Tuesday, February 22, 2011

do u know of a bigger medical bill?


it was reported in the local media that dr susan lim's bill amounted to a cool $24.8 million for treating a patient linked to the brunei palace for 7 months.

the bill has yet to be paid although it was reduced not once but twice and became the heart of a case between dr lim and the singapore medical council.

the patient had breast cancer and later died.

my comments:

i know of another super whopper (with apologies to burger king) medical bill which simply dwarfs this latest one which was incurred by dr stanley ho, casino mogul extraordinaire after suffering a stroke in 2009 and the bill far surpasses the latest one on record.

what's my point?

that medical bills can run as high as the proverbial bottomless pit should not come as a surprise to anyone because medical inflation often runs the fastest ahead of other inflationary concerns.

that's why generally, insurers (and reinsurers) will usually take the route of offering healthcare products with reviewable and non-guaranteed pricing.

and i often cringe when i hear financial advisers telling their clients that the annual limit of an integrated shield plan should be sufficient to hedge future healthcare costs. but what if the client should surpass the annual limit and have to bear significant out-of-pocket expenses?
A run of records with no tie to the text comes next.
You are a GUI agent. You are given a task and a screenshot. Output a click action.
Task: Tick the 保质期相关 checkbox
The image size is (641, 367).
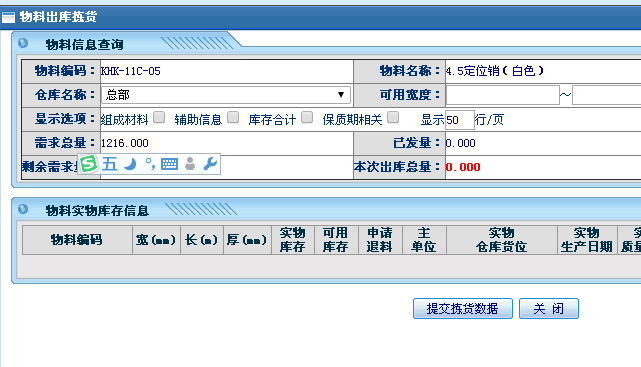393,118
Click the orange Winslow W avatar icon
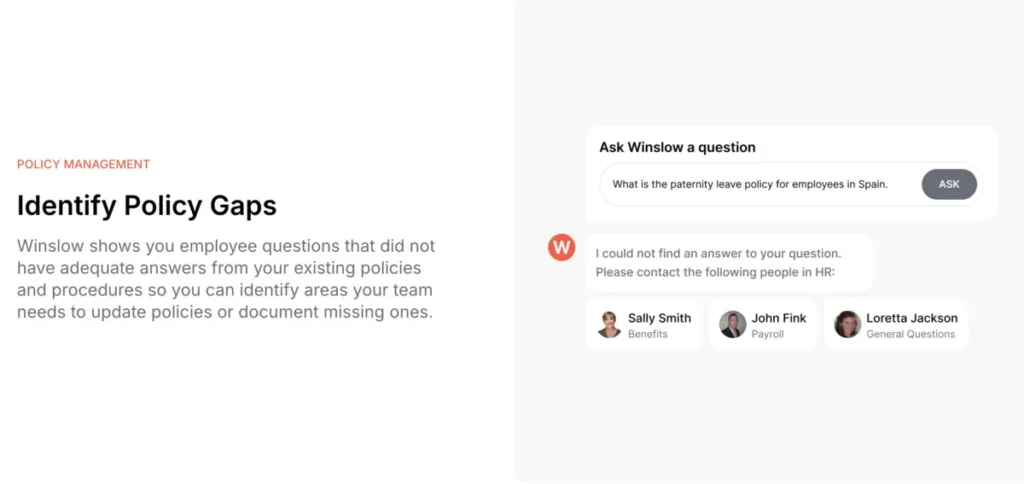The width and height of the screenshot is (1024, 484). 562,247
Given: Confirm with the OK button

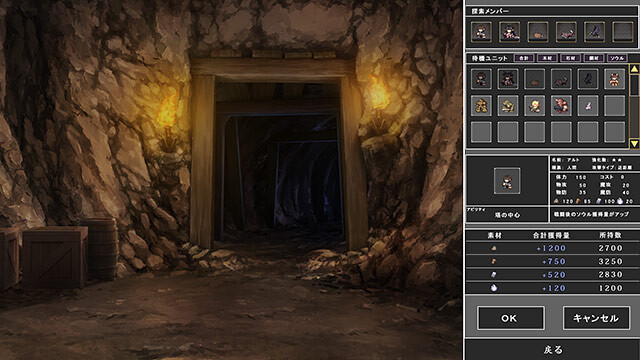Looking at the screenshot, I should 511,318.
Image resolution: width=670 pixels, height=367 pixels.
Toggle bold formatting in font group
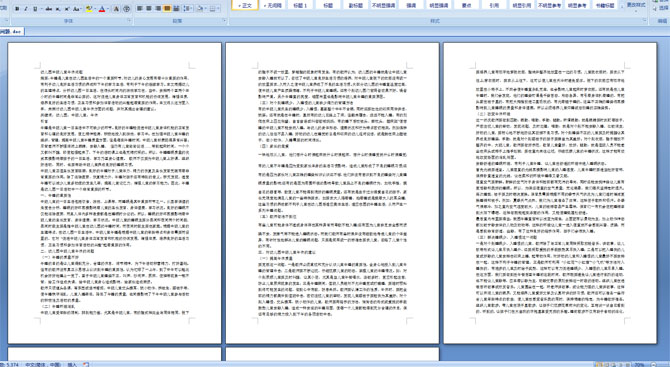point(17,9)
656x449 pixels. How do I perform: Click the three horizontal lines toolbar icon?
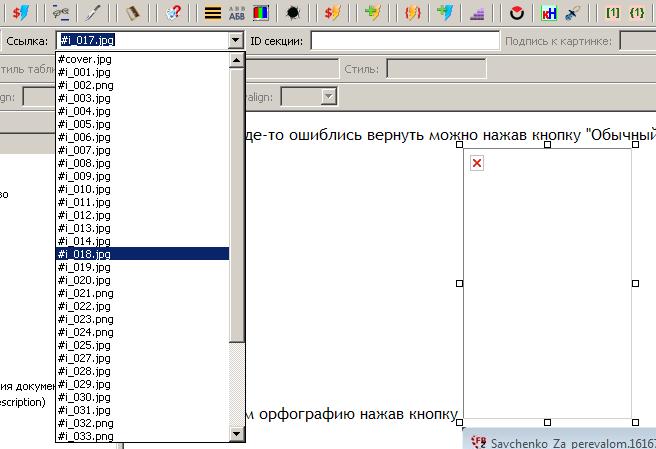(212, 13)
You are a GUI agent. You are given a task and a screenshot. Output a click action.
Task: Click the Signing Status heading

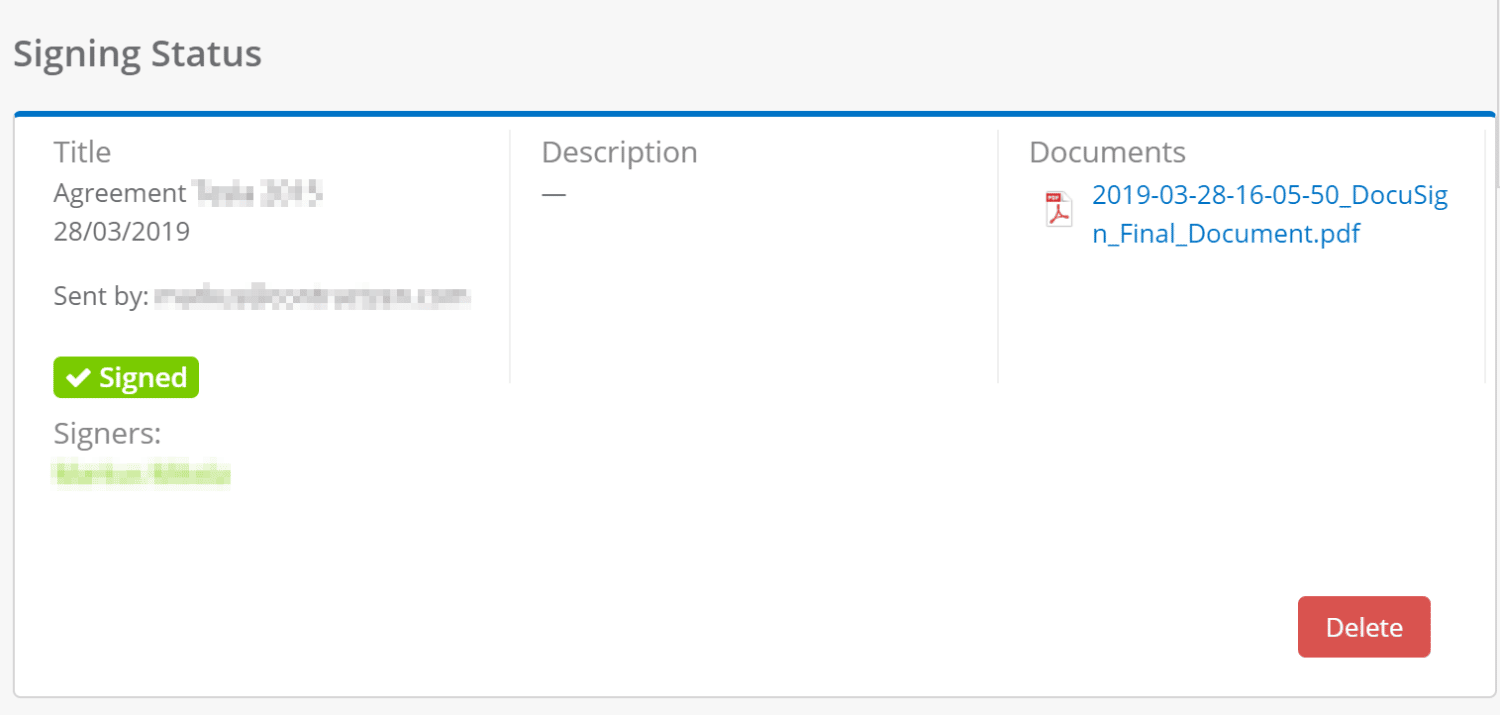137,54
which is why my approach is different, for the following reasons:

a. although the annual limit of an integrated shield plan is up to $600,000
(for ntuc-income's enhanced preferred plan), this is still a dollar-capped
limit and

b. there may be an extreme case of the breaching of the annual limit and
if this happens, the financial adviser places himself/herself to the
exposure of litigation.

therefore, i always stress to the person/s in front of me that the hedging of future healthcare costs will be limited to the annual policy limit and this will be well documented in the kyc (know your client) forms.